Middelbare scholen geven scholieren andere opdrachten om te voorkomen dat zij hun werk uitbesteden aan AI-tools. Zo moeten leerlingen hun verslagen bijvoorbeeld in de klas maken en krijgen zij mondelinge overhoringen als aanvulling op een schriftelijke opdracht. Docenten kunnen zo nagaan of leerlingen de stof goed kennen.

Dat blijkt uit een rondgang van NOS Stories langs tientallen scholen en docenten. Ook onderwijsorganisaties herkennen de trend. Zo ziet de VO-raad, de vereniging van scholen in het voortgezet onderwijs, dat AI-gebruik een worsteling is voor scholen en docenten en ze schoolopdrachten daarom aanpassen.

Na een oproep van NOS Stories gaven duizend scholieren aan dat zij AI-tools gebruiken bij schoolopdrachten. Zij zeggen wekelijks tot dagelijks gebruik te maken van kunstmatige intelligentie, bijvoorbeeld bij het genereren van teksten voor verslagen of hulp bij de antwoorden van huiswerkvragen.

ChatGPT wordt veruit het meest gebruikt, maar ook programma’s als Deepseek, Gemini en de chatbot van Snapchat zijn populair voor schoolopdrachten.

Docenten vertellen hoe ze omgaan met AI-gebruik van leerlingen:

Docenten hebben het gebruik van AI niet altijd door. Van de duizend leerlingen die hebben gereageerd en AI gebruiken, zeggen 200 leerlingen wel een keer te zijn betrapt door een docent. Veel van die jongeren zeggen dat de school daar geen consequenties aan verbond, maar een enkeling kreeg wel problemen.

Bijvoorbeeld Daan van 15. Hij gebruikte samen met een klasgenoot AI voor een economie-opdracht. Zijn klasgenoot kopieerde en plakte de gegenereerde tekst vanaf een AI-tool. “Dus je zag met een AI-detector dat meer dan 50 procent AI was en toen heb ik een 1 gekregen.”

Docenten laten weten dat het lastig is om te zien of een leerling een tekst zelf heeft geschreven of dat AI is gebruikt. “Je hebt het niet altijd door”, zegt docent Nederlands Esther Bonfrer van Het Noordik in Almelo. “Soms zie je: dit is gewoon niet van jou. Maar als leerlingen in de instructies van de AI-tool verwerken dat de tekst in makkelijk taalgebruik moet, dan zie je het niet.”

Veranderen van lesmethoden

“Eén van de grootste worstelingen is het plagiaatvraagstuk”, zegt Fijke Hoogendijk van de VO-raad.

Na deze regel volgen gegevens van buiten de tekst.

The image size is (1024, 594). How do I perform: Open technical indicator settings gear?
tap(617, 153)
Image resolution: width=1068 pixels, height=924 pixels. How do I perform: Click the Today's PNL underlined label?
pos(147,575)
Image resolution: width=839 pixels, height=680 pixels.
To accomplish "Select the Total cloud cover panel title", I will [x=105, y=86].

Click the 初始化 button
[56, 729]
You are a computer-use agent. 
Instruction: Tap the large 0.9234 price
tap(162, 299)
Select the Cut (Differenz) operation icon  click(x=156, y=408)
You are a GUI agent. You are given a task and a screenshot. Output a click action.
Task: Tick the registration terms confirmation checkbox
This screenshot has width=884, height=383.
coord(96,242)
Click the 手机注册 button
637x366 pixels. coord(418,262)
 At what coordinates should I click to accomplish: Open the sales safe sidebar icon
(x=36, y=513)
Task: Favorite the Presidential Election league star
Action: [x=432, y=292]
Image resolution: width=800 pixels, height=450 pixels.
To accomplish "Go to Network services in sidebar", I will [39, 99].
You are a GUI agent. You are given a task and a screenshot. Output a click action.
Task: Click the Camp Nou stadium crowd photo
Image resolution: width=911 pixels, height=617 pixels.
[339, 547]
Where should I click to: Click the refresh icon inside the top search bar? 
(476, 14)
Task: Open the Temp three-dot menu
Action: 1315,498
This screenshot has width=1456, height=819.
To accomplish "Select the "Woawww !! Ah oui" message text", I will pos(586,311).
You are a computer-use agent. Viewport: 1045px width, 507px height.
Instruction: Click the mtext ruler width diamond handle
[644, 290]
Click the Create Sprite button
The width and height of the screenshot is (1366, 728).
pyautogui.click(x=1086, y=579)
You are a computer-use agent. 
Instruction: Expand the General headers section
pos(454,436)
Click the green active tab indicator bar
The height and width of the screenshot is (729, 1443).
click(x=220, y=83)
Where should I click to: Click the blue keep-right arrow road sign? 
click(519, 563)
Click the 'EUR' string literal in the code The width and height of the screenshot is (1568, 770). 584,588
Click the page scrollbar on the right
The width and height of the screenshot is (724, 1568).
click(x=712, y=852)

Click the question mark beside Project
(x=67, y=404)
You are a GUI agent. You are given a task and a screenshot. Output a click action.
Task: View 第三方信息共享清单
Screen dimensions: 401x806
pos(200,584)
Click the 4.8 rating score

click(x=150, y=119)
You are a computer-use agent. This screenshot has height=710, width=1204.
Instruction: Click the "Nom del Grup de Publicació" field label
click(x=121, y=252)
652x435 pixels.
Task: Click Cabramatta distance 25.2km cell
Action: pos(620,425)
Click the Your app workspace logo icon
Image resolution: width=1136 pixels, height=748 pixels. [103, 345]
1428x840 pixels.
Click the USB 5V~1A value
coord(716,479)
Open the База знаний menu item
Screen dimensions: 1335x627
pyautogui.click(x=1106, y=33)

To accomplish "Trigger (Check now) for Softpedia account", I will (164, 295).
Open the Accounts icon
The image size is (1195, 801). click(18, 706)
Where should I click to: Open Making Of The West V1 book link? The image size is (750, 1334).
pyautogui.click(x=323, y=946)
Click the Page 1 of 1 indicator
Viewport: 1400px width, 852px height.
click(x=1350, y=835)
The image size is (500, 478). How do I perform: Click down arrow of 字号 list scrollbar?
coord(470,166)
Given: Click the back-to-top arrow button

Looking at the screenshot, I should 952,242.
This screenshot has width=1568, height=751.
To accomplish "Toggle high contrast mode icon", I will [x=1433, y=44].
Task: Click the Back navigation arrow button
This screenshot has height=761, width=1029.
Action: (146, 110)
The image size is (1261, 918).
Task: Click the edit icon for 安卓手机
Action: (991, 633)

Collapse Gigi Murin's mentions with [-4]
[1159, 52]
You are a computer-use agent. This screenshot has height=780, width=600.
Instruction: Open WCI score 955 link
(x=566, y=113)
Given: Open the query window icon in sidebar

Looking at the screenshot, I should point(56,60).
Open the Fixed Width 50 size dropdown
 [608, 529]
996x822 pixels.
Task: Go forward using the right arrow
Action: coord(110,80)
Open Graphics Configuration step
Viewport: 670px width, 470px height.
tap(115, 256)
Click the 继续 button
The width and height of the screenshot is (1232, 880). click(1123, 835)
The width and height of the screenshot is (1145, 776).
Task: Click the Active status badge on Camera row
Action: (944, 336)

Er zijn plagiaatscanners die docenten kunnen gebruiken om na te gaan of AI is gebruikt, maar volgens Hoogendijk zijn die niet altijd effectief. “Leerlingen weten namelijk hoe ze deze kunnen omzeilen en ook kan iemand vals worden beschuldigd.”

Daardoor zoeken scholen naar andere oplossingen. Verschillende scholen experimenteren met hun lesmethoden en passen waar mogelijk de vorm aan. Zo ook docent Bonfrer. Voorheen gaf ze een schrijfopdracht die leerlingen deels thuis konden maken, maar dat werkt nu niet meer.

“Als ze het thuis maken, gooien ze het in ChatGPT en doen ze helemaal niks”, zegt Bonfrer. “Daarom geef ik nu de opdracht in de les en dan sta ik achter in de klas. Je ziet dan of Word openstaat of iets anders. Vaak gaan ze dan wel aan de slag.”

Scholierenorganisatie LAKS vindt het goed dat docenten zoeken naar andere lesmethoden. De organisatie heeft liever dat scholen de vorm van hun opdrachten aanpassen dan dat leerlingen onterecht worden beschuldigd van AI-gebruik. Dat komt weleens voor, zegt LAKS, dat klachten hierover binnenkrijgt van leerlingen.

Beleid

Voor scholen is er sinds vorig jaar een document, gemaakt door Kennisnet, waarin adviezen staan over hoe scholen AI kunnen gebruiken. Verschillende scholen werken ook aan eigen AI-beleid. Daarin is bijvoorbeeld aandacht voor hoe hun leerlingen wel AI mogen gebruiken, en wanneer dit niet mag en er sprake is van fraude.

In politiek Den Haag wordt er ook gesproken over AI in het onderwijs. “Ik denk dat veel mensen, ikzelf zeker, heel erg achterlopen op de ontwikkelingen”, zegt staatssecretaris Paul van primair en voortgezet onderwijs. Volgens de bewindsvrouw is het aan de scholen en docenten zelf om te bepalen hoe AI te gebruiken in het onderwijs. “Wij moeten hen helpen om dat op een verantwoorde, verstandige en veilige manier te doen.”